A Rome, elle a été bien accueillie au Parlement avec un grand enthousiasme des parlementaires italiens. Une collecte de signatures de députés a permis de découvrir, par exemple, que la grande majorité de la Chambre des députés est solidaire de la Résistance iranienne et soutient le retrait de la liste noire des organisations terroristes des Moudjahidine du peuple, qui font partie du Conseil de la résistance, et qui sont désarmés depuis de nombreuses années dans leur base en Irak, à Achraf. Il y a quelques jours, le Parlement de Grande-Bretagne, après deux arrêts de la Cour d’appel, a finalement décidé de radier le groupe de "combattants de la liberté" iraniens de la liste infâme. Même la France, à l'initiative de Nicolas Sarkozy, se prépare à faire de même.

Et l’Italie ? Le ministre des Affaires étrangères Franco Frattini, qui a montré de la sympathie pour la résistance iranienne, ne s’est pas officiellement prononcé. Mais il a précisé que la partie devait se jouer à Bruxelles et que l'Italie pouvait faire beaucoup pour influencer le sommet européen. C’est également la position du président de la Chambre, Gianfranco Fini, qui a rencontré Maryam Radjavi (non sans quelques protestations). La dirigeante de la résistance a été reçue, en privé, même par le maire de Rome, Gianni Alemanno. Mais les réunions, officielles et officieuses, de la Signora Maryam, ont été nombreuses (des administrateurs publics, des entrepreneurs, des intellectuels, des parlementaires européens, des journalistes…), tandis que, comme nous le rappelons, le président Ahmadinejad, qui était arrivé à Rome avec des proclamations d’un programme de rencontres triomphales organisées dans son ambassade, s’est heurté à un mur de «nons» : du gouvernement, du parlement, de l'Église catholique, de la municipalité de Rome, des chefs d'entreprise… Une rencontre avec les représentants du monde de la production et des finances s’est révélée un flop. Y ont participé seulement des agents de troisième rang. Le président iranien est resté très contrarié et s’est vengé sur un bouc émissaire, son ambassadeur à Rome, qui a été rappelé au pays et fera peut-être l'objet de poursuites, même si on ne sait pas encore pour quelles infractions. Non seulement pour cela, mais peut-être aussi pour atténuer les effets négatifs de l’échec de ce voyage, l'ambassadeur a "spontanément" déclaré qu’Ahmadinejad avait risqué d'être tué dans des attentats, mais cela s’est révélé être fantomatique : notre police n'a pas trouvé de trace de ce prétendu plan terroriste.
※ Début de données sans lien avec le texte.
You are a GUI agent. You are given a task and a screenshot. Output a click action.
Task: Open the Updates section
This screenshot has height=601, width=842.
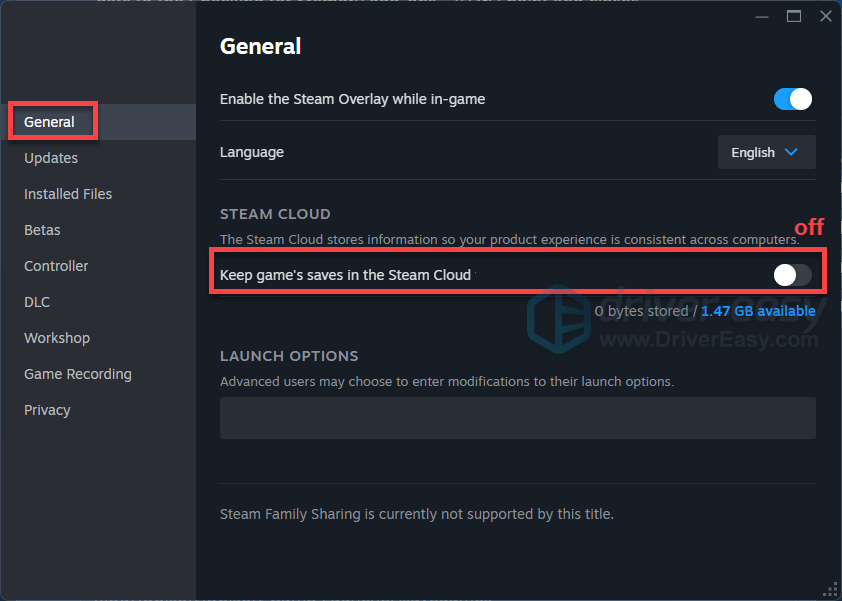click(51, 158)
Retournons à la visite de Maryam Radjavi, il y a également une petite anecdote à raconter. Au cours de son séjour romain, la Signora, sous escorte policière, discrète mais efficace, s’est rendue au Vatican. Ou plutôt, des musulmans sont allés à Saint-Pierre pour prier. Il est facile d’imaginer que le secrétaire d'Etat du Vatican, si ce n’est Benoît XVI, a voulu les rencontrer secrètement. Si la nouvelle est confirmée (mais pour l'instant, je doute) le bilan de la visite en Italie de la dirigeante de la résistance nous semble très utile, même pour les développements futurs de la lutte pour la démocratie dans la république d'Iran. En effet, le risque de bombardements de sites nucléaires iraniens (par les Israéliens et les États-Unis) est de nos jours encore plus concret. Condoleezza Rice a répété à plusieurs reprises ces derniers jours à la suite de l'échec de trois séries de sanctions économiques des Nations unies. A ce point, la "troisième voie" proposée par la Signora Maryam nous semble plus que convenable, mais la conquête de la liberté et de la démocratie en Iran par les opposants, en particulier des jeunes dans les universités, dans le pays et la génération d'Iraniens forcés de vivre à l'étranger au cours des 30 dernières années pour survivre aux persécutions de Khomeiny, Khamenei, des Pasdaran et des agents des services secrets d’Ahmadinejad. L'Occident – et l'Europe en particulier – doit faire sa part des choses, sortir de l'ambiguïté et soutenir avec plus de courage et de décision la lutte de la résistance iranienne.